◆ SET PROBLEM: Copy the records verbatim, starting at the line that contains "box about 咨询领表" and stopping after the line that contains "click(x=207, y=359)". Omit the pictures from your copy.

(Extracted records)
— BEGIN —

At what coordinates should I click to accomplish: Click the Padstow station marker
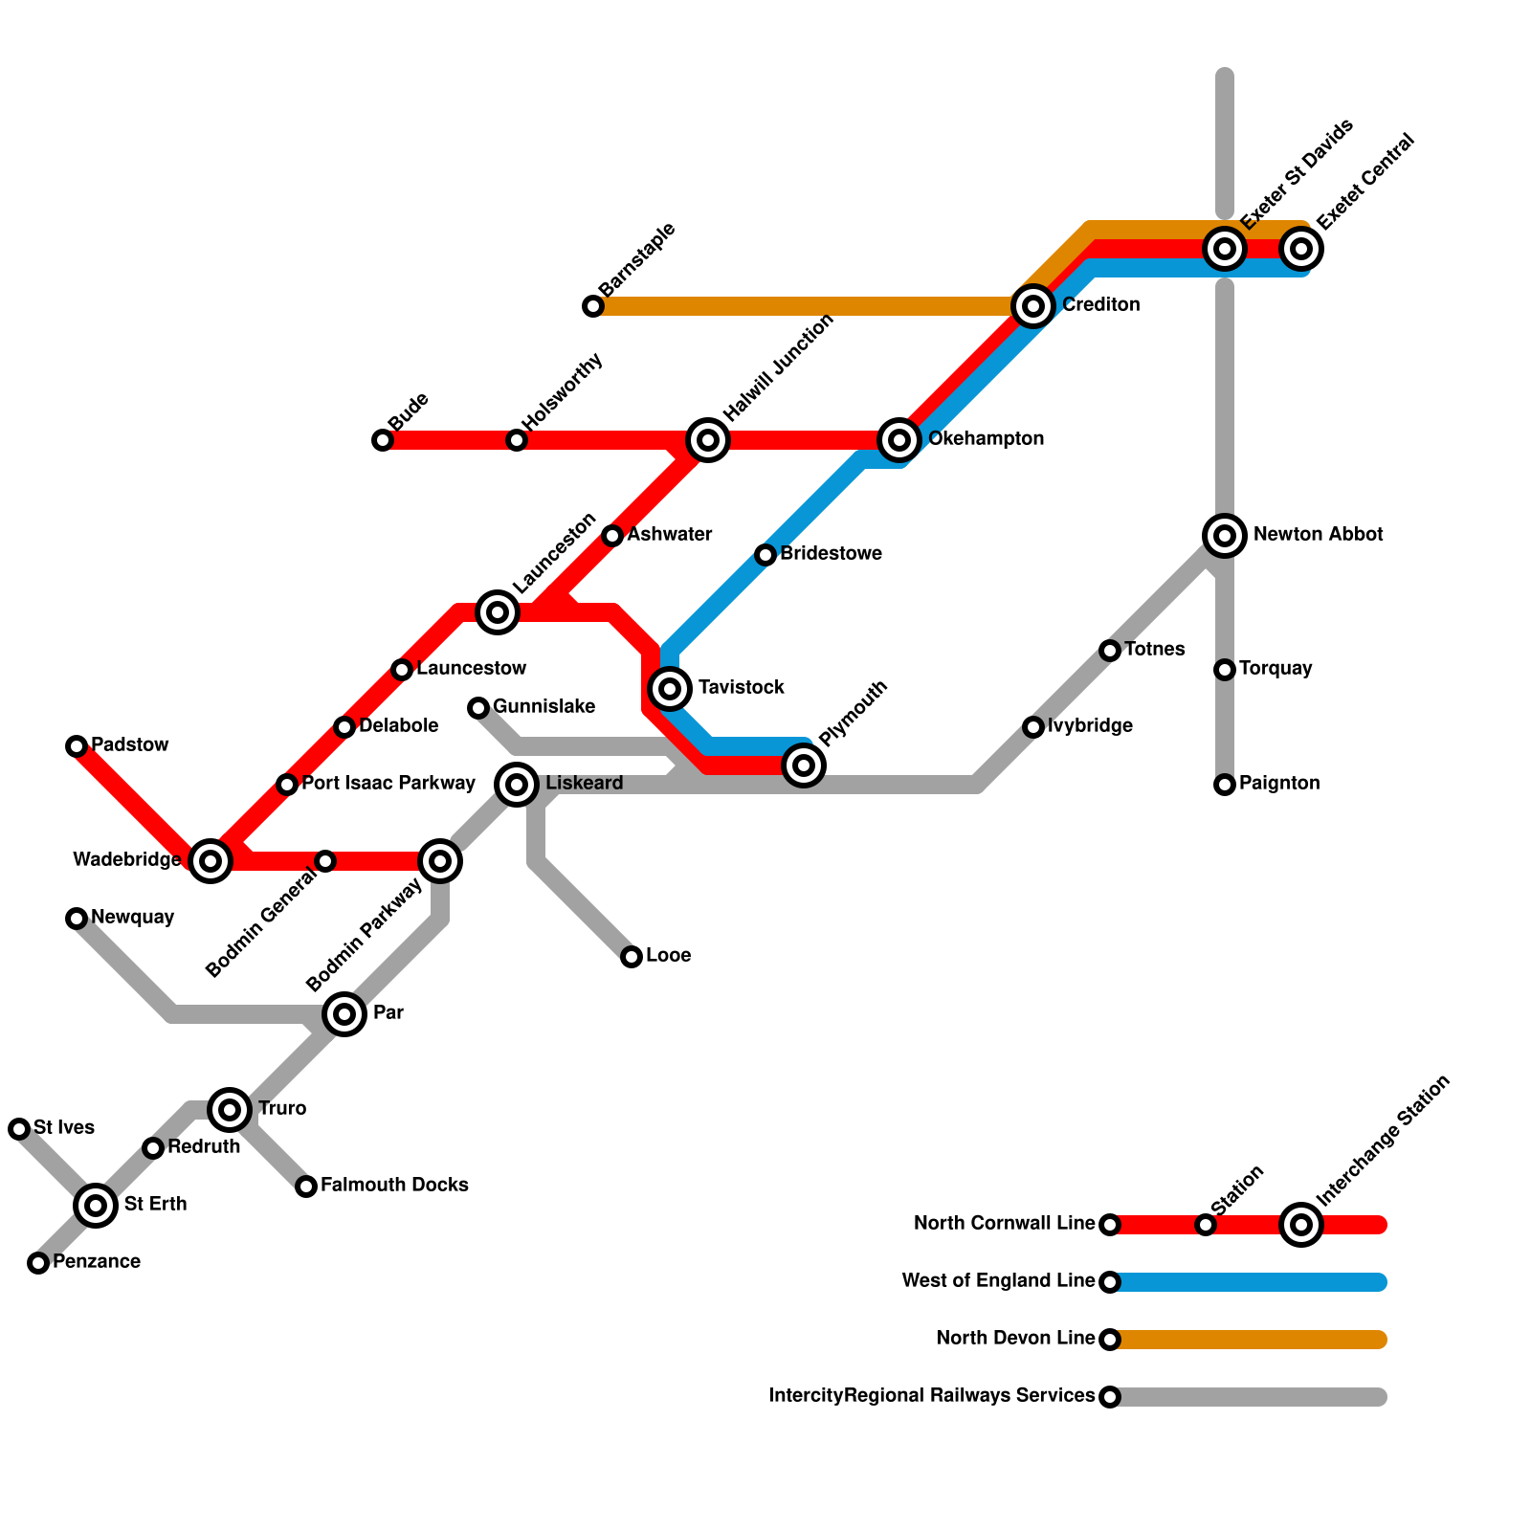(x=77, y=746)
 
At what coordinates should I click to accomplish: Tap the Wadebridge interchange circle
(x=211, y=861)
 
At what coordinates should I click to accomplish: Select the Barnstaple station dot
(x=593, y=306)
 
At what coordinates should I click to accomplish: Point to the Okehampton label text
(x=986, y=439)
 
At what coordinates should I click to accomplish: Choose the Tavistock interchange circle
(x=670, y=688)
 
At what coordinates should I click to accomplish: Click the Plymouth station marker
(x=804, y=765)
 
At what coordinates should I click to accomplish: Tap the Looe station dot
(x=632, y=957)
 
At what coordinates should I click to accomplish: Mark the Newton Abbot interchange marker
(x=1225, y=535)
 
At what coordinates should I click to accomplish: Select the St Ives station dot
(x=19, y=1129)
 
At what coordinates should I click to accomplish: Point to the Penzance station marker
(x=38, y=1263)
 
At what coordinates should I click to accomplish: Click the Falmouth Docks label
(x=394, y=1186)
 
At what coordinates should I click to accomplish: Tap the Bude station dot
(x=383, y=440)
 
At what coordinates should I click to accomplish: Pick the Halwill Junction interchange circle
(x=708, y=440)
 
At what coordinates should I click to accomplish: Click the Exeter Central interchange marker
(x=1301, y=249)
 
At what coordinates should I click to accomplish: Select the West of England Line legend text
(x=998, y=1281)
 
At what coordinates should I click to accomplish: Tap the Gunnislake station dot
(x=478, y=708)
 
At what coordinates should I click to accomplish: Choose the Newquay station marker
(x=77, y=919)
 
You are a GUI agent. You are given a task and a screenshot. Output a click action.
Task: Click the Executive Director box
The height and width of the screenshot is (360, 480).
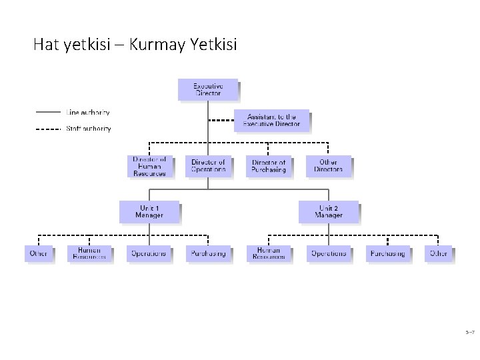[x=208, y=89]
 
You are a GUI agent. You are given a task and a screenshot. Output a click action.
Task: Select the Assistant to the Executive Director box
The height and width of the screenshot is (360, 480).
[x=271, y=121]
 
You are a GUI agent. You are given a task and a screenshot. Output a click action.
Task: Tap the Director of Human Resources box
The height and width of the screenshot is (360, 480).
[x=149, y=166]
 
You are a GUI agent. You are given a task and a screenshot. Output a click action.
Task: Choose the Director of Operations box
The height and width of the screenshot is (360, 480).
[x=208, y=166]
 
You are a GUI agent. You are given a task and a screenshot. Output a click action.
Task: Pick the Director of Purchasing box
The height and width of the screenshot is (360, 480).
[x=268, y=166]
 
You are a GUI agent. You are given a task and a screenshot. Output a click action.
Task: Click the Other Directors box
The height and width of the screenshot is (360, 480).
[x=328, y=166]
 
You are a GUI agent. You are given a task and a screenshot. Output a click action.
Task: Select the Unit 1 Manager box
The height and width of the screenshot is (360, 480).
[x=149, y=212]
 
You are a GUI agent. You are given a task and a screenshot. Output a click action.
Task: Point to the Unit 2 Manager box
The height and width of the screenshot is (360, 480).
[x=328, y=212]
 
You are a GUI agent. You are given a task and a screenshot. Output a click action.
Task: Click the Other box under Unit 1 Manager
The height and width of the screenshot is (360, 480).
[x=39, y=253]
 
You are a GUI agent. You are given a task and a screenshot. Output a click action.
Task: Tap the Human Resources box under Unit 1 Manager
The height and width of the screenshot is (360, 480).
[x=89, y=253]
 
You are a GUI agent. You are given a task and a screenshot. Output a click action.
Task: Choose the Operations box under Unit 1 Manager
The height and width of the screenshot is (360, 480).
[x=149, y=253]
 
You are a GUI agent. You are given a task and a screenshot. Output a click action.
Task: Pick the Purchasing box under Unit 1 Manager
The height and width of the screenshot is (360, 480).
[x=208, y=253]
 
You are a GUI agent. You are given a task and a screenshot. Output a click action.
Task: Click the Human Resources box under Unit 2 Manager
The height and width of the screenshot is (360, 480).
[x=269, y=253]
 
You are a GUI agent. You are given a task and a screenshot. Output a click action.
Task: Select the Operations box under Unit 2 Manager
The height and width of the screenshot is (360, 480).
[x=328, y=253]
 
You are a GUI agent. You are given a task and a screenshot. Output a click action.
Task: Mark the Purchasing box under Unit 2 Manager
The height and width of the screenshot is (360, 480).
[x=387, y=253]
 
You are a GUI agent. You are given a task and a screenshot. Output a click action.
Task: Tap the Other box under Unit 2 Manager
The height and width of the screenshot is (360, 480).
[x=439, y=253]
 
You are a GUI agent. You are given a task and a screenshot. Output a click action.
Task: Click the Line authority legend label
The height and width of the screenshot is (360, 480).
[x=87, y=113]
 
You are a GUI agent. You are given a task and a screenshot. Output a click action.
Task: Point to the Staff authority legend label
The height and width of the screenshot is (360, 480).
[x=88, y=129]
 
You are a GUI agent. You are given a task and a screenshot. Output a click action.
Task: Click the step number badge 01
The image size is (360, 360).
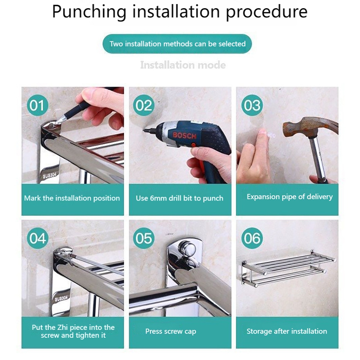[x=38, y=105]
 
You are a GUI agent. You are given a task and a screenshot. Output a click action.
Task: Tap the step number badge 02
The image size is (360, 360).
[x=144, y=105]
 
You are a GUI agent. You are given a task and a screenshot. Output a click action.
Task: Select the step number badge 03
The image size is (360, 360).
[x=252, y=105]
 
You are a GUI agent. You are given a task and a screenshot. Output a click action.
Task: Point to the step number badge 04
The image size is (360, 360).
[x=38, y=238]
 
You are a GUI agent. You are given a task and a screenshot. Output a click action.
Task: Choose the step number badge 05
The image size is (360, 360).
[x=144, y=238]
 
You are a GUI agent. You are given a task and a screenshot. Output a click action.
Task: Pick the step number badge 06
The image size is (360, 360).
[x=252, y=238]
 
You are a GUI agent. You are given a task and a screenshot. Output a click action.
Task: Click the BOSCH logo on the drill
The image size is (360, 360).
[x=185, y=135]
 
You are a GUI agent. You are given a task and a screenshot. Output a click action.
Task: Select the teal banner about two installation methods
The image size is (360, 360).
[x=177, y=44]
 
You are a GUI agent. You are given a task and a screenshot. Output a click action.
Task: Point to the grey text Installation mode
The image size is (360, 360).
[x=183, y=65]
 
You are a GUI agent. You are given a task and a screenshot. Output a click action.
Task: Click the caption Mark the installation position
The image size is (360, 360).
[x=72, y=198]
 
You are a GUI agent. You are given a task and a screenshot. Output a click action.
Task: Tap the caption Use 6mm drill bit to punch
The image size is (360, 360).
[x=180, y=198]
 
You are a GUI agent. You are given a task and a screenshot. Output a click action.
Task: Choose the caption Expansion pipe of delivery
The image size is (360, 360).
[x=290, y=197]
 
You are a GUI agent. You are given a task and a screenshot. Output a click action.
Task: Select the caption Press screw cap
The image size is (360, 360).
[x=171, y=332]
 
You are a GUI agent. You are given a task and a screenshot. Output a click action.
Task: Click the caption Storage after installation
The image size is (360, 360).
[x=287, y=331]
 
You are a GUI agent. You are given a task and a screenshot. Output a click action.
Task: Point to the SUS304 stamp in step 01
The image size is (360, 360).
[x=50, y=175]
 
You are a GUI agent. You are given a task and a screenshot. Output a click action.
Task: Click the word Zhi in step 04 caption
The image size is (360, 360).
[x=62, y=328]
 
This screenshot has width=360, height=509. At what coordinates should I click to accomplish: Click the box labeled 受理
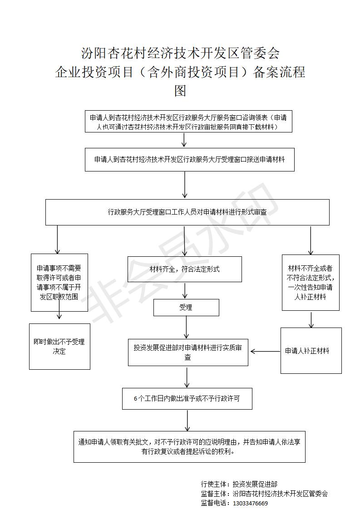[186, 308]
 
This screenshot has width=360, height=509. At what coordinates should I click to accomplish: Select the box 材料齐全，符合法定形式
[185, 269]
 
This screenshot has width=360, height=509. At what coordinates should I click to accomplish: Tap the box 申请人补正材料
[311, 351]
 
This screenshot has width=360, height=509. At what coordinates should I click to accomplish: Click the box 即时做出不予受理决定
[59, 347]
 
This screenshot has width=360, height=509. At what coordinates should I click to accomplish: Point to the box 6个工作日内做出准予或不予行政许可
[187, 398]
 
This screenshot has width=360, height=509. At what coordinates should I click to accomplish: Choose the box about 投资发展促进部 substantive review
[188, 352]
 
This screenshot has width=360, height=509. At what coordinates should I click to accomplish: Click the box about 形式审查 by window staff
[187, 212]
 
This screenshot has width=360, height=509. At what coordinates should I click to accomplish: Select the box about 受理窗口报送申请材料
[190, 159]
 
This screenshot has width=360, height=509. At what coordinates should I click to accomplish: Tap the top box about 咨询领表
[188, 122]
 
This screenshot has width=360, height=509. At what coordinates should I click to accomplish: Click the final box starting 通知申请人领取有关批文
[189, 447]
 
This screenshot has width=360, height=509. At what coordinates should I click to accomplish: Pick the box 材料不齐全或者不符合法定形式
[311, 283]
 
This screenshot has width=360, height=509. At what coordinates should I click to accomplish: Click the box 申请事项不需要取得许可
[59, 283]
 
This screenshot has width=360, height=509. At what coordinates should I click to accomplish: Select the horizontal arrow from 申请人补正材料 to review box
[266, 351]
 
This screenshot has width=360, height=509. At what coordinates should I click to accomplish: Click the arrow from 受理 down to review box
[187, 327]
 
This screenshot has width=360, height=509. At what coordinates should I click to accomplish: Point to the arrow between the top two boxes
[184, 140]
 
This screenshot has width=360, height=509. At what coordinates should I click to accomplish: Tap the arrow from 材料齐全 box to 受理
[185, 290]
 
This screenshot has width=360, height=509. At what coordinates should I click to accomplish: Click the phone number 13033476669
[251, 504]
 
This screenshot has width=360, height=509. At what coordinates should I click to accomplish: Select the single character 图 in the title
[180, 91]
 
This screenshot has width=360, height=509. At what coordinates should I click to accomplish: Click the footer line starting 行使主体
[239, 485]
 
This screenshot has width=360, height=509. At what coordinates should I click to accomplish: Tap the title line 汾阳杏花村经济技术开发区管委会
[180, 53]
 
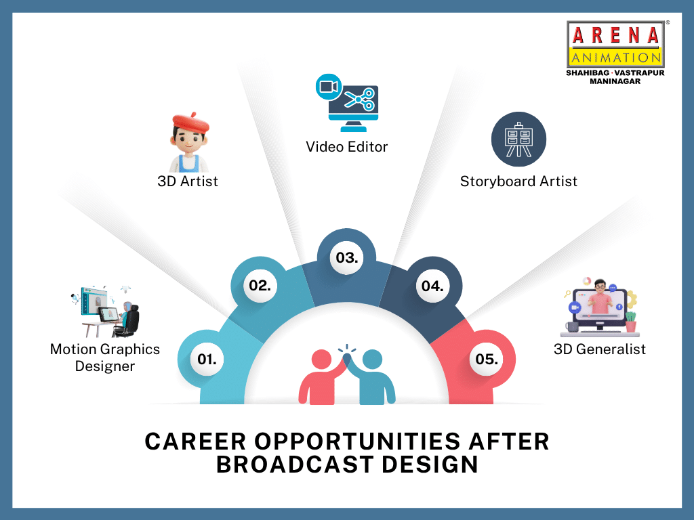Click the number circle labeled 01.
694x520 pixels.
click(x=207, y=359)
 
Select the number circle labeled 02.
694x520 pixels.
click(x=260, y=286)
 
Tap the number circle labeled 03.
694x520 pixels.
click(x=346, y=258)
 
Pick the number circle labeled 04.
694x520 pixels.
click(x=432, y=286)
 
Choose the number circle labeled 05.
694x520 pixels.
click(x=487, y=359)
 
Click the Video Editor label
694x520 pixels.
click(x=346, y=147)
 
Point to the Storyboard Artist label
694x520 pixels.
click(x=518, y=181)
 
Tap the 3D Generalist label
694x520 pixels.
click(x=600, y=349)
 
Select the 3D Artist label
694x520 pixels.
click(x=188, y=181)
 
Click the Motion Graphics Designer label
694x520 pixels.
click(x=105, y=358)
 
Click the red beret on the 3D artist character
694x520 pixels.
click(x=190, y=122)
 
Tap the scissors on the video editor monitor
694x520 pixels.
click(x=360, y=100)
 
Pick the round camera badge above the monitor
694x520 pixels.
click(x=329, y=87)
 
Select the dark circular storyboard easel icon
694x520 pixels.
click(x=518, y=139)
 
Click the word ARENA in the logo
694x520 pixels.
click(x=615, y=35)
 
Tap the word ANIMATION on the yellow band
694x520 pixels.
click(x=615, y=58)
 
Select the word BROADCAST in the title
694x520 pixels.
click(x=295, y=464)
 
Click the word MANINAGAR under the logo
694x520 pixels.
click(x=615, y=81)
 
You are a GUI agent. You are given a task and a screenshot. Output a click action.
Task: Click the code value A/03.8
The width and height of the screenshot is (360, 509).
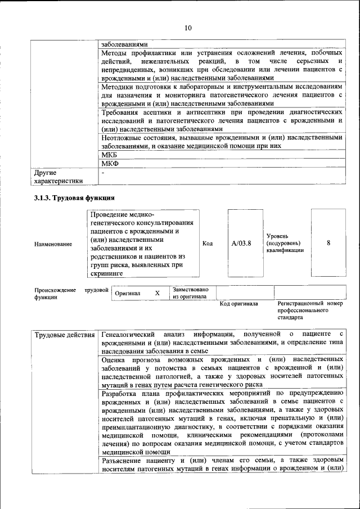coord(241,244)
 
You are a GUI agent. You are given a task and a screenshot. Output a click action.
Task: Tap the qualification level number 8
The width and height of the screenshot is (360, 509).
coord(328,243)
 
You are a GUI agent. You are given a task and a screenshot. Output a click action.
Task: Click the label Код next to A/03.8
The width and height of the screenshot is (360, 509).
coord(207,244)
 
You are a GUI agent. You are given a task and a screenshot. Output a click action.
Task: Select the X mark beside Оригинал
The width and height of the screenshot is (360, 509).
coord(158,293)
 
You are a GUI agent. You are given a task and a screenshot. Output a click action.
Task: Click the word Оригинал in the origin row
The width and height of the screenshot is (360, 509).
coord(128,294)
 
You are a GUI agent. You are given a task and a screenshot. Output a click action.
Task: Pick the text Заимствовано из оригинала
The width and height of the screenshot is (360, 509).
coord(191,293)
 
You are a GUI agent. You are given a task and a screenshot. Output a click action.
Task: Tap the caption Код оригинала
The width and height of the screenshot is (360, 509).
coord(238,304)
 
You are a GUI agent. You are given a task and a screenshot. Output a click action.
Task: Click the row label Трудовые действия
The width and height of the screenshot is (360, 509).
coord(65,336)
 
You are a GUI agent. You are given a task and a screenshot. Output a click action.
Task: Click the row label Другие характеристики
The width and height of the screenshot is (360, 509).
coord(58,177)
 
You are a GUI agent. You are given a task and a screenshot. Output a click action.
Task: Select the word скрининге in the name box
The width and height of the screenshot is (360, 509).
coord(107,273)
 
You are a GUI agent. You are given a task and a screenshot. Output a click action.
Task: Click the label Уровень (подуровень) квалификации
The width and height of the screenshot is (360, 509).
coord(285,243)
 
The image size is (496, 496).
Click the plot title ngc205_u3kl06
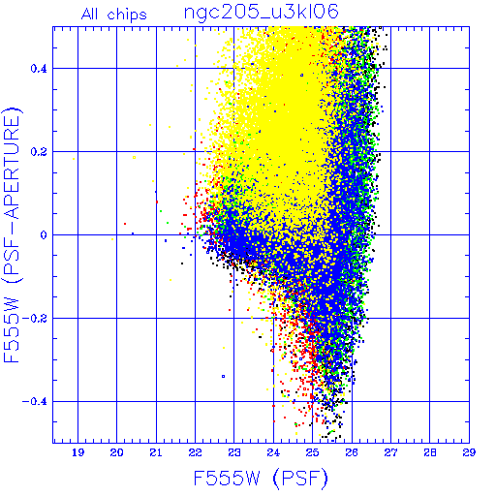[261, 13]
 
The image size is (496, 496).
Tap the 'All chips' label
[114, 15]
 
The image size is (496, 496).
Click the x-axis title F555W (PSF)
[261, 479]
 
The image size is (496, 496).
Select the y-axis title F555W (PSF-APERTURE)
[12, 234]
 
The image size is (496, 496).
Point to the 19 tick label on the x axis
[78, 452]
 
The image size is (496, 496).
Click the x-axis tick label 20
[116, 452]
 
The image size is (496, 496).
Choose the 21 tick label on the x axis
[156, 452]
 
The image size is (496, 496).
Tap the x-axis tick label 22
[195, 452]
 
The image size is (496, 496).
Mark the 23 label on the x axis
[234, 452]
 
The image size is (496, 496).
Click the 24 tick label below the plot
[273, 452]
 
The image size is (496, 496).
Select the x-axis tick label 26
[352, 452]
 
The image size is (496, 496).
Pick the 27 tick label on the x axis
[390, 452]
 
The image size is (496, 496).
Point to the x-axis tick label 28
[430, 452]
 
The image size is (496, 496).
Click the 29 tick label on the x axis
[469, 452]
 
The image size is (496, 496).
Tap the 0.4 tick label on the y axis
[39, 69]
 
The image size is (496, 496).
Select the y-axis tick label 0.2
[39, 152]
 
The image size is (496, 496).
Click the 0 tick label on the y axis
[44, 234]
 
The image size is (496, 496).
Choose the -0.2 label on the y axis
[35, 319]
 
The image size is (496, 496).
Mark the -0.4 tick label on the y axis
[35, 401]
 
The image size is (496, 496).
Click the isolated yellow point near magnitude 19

— END —

◆ ANSWER TO THIS PROBLEM:
This screenshot has width=360, height=509. At what coordinates should I click to accomplish: Tap the top box about 咨询领表
[188, 122]
 
This screenshot has width=360, height=509. At what coordinates should I click to accomplish: Click the final box starting 通知申请人领取有关批文
[189, 447]
 
This screenshot has width=360, height=509. At what coordinates should I click to accomplish: Pick the box 材料不齐全或者不符合法定形式
[311, 283]
 
This screenshot has width=360, height=509. At what coordinates should I click to accomplish: Click the box 申请事项不需要取得许可
[59, 283]
 
This screenshot has width=360, height=509. At what coordinates should I click to accomplish: Select the horizontal arrow from 申请人补正材料 to review box
[266, 351]
 
This screenshot has width=360, height=509. At what coordinates should I click to accomplish: Click the arrow from 受理 down to review box
[187, 327]
 
This screenshot has width=360, height=509. At what coordinates should I click to accomplish: Point to the arrow between the top two boxes
[184, 140]
 
This screenshot has width=360, height=509. At what coordinates should I click to accomplish: Tap the arrow from 材料齐全 box to 受理
[185, 290]
 
This screenshot has width=360, height=509. At what coordinates should I click to accomplish: Click the phone number 13033476669
[251, 504]
 
This screenshot has width=360, height=509. At what coordinates should I click to accomplish: Select the single character 图 in the title
[180, 91]
 
This screenshot has width=360, height=509. At what coordinates should I click to accomplish: Click the footer line starting 行使主体
[239, 485]
 
This screenshot has width=360, height=509. At what coordinates should I click to accomplish: Tap the title line 汾阳杏花村经济技术开发区管委会
[180, 53]
 
Click the number circle labeled 01.
694x520 pixels.
click(x=207, y=359)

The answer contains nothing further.